### SUPPLIED INFORMATION
┏━━
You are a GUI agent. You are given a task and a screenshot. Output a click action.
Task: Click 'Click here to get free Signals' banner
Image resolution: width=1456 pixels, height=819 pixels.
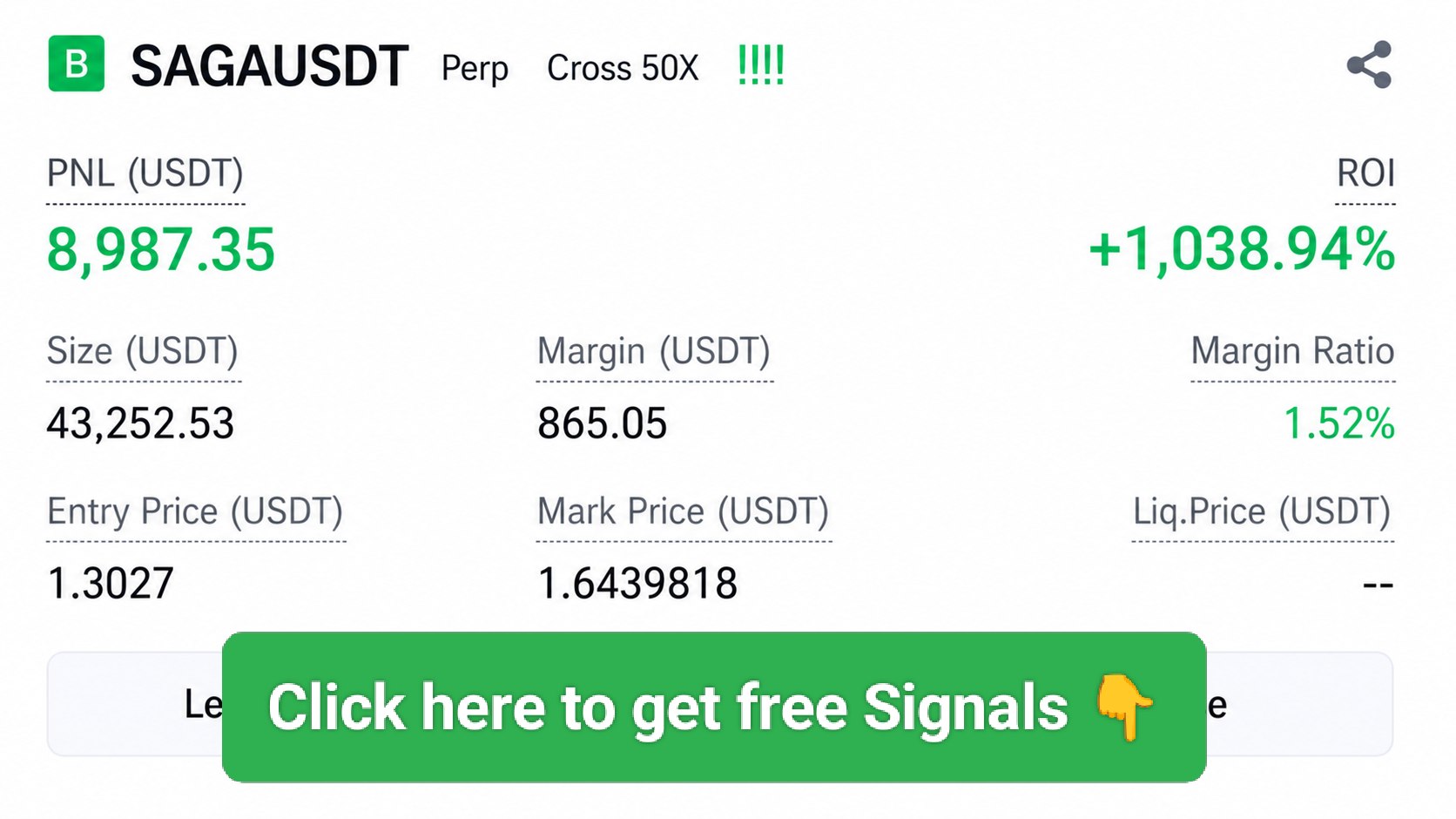(x=714, y=707)
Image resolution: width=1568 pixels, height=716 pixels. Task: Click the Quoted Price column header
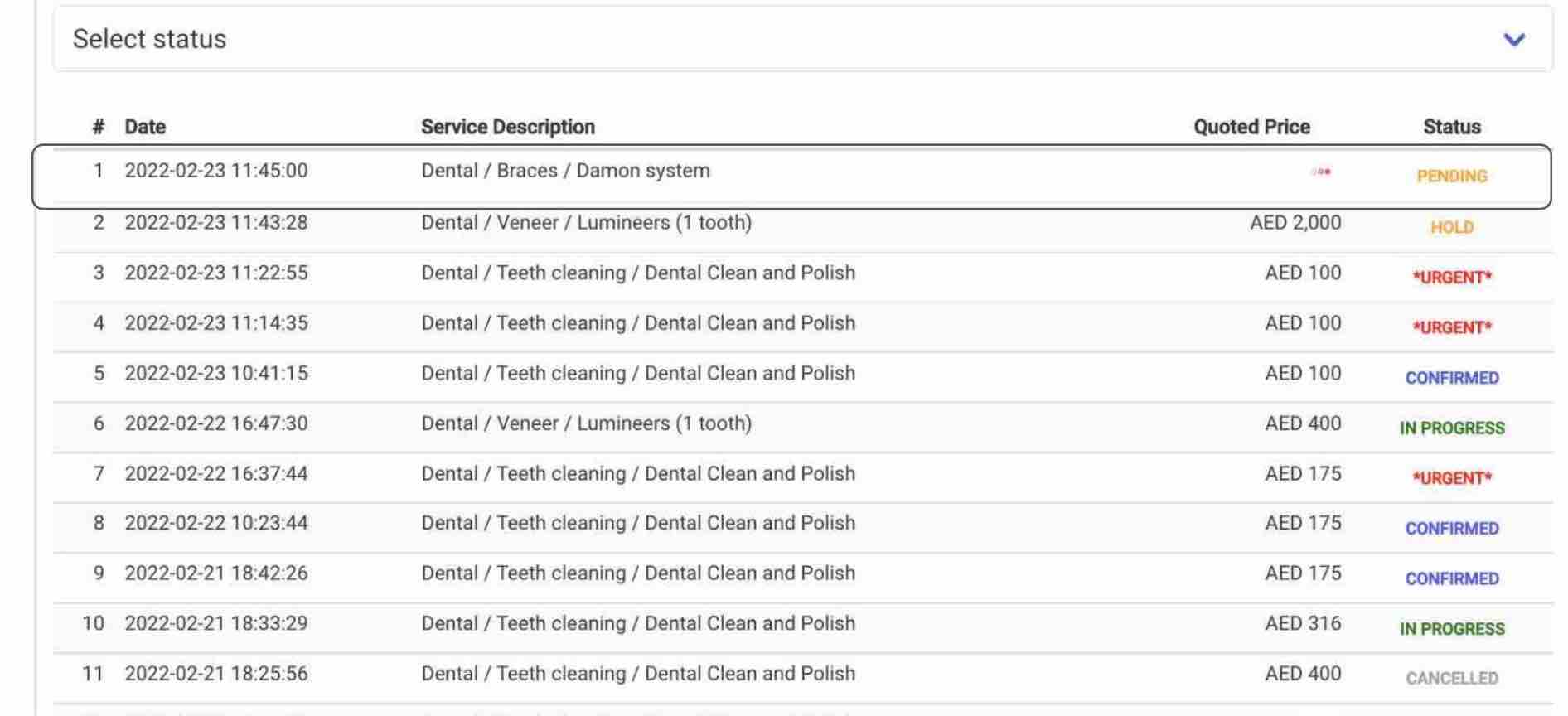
┗━━
Reproduce exactly the lines above from the one with "Image resolution: width=1456" through the last line of the data, keeping both ends and dropping the pictures.

Image resolution: width=1456 pixels, height=819 pixels.
(x=714, y=707)
Image resolution: width=1568 pixels, height=716 pixels. Task: Click the Quoted Price column header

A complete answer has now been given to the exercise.